The answer is: we can grow up into Christ. We can grow up into Christ. Grow up, mature. That’s what the word “perfect” really means – to be mature, complete, finished. And we can grow into Christ. If Christ grows in us, we can move toward being complete.

I want to acknowledge my indebtedness for the outline of this message to the late and sainted Clarence Jordan. Clarence Jordan was the founder of Koinonia Farms in Americus, Georgia. He and Koinonia Farms did a great deal years ago to break down the walls of racial segregation and to attack the foundations of intolerance. Out of Clarence Jordan’s work as a preacher, a scholar, and a visionary came many books, including The Cabbage Patch New Testament, and many good works, including some of the basis of Habitat for Humanity. Clarence Jordan was also part of the circle of influence that touched the heart and mind of President Jimmy Carter. So his little book, Sermon on the Mount, pointed me to something I want to share with you this morning.

Clarence Jordan sees in Jesus’ teachings four stages. They are the baby stage, the childhood stage, the adolescence stage, and the mature stage. He shows that when Jesus teaches us about dealing with the world’s problems, Jesus shows us that we can choose the baby stage – that’s unlimited retaliation; or the childhood stage – that’s limited retaliation. Or we can choose the adolescent stage – that would be limited love; or the mature stage – and that would be unlimited love. If you want to deal with conflict, you have several ways to do it: unlimited retaliation, limited retaliation, limited love, or unlimited love. Let me try to lay this out.

I

First, you can take the baby’s way, the way of unlimited retaliation. Unlimited retaliation. What’s that? When they hit you, give them everything you’ve got, you spare nothing, you blow up, you explode, you wipe them out. That’s the baby stage. Throw a tantrum and get your way. Unlimited retaliation.

Now don’t tell me you don’t know about that. Most of us have tried that at one time or another. If you don’t get your way in a dispute, one very effective approach is just to go off. You have a hissy fit. You intimidate everybody around you into doing what you want because you threaten to make life totally miserable if they don’t.

Babies, on whom I am taking a refresher course, are the most self-centered creatures in the world.

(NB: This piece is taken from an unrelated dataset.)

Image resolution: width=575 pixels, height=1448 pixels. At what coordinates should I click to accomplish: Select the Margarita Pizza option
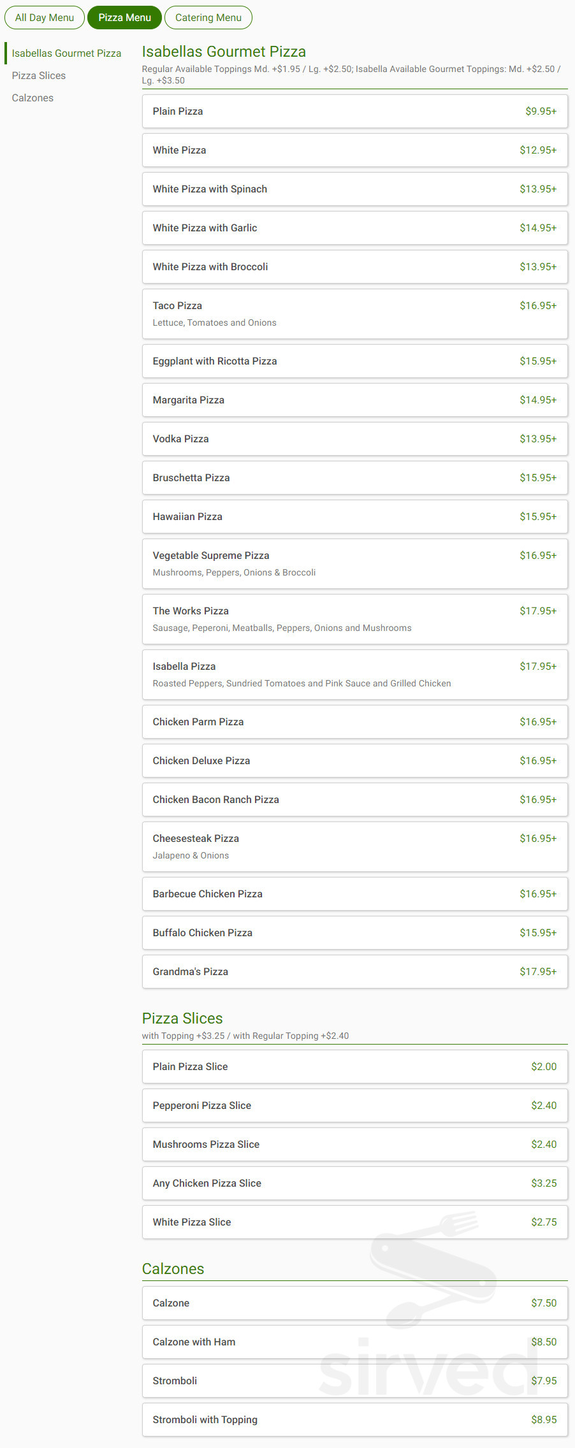click(354, 400)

If they are hungry, they let you know about it and will not stop until you satisfy them. If they are tired, they get cranky and do the exact opposite of what they should do. Instead of going to sleep, somewhere down in their tiny brains, they decide to stay awake and keep you awake too. Self-centered! And if they are wet or dirty, well, somebody has said that babies are unsatisfied hunger at one end and total irresponsibility at the other end. Completely self-centered.

That’s all right as long as you are a baby. But some of us keep it up forever. Some of us, when we do not get what we want, splatter everybody in sight. We call people nasty names if they don’t agree with us. We stalk out of the room if the family doesn’t give us what we demand. We threaten to leave the church if the saints do not do as we want. Unlimited retaliation tries to deal with unlimited ills. But the results are horrible. A few years ago the nations of the world were preparing for mutually assured destruction. They built nuclear arsenals that would kill every human being ten times over. Well, if you are stuck in the baby stage of behavior, you will destroy not only your enemies. You will destroy yourself as well. There has to be a better answer than unlimited retaliation to managing the unlimited ills of this world.

II

So what about the second stage? What about the path of limited retaliation? Limited retaliation. Not unlimited, but limited.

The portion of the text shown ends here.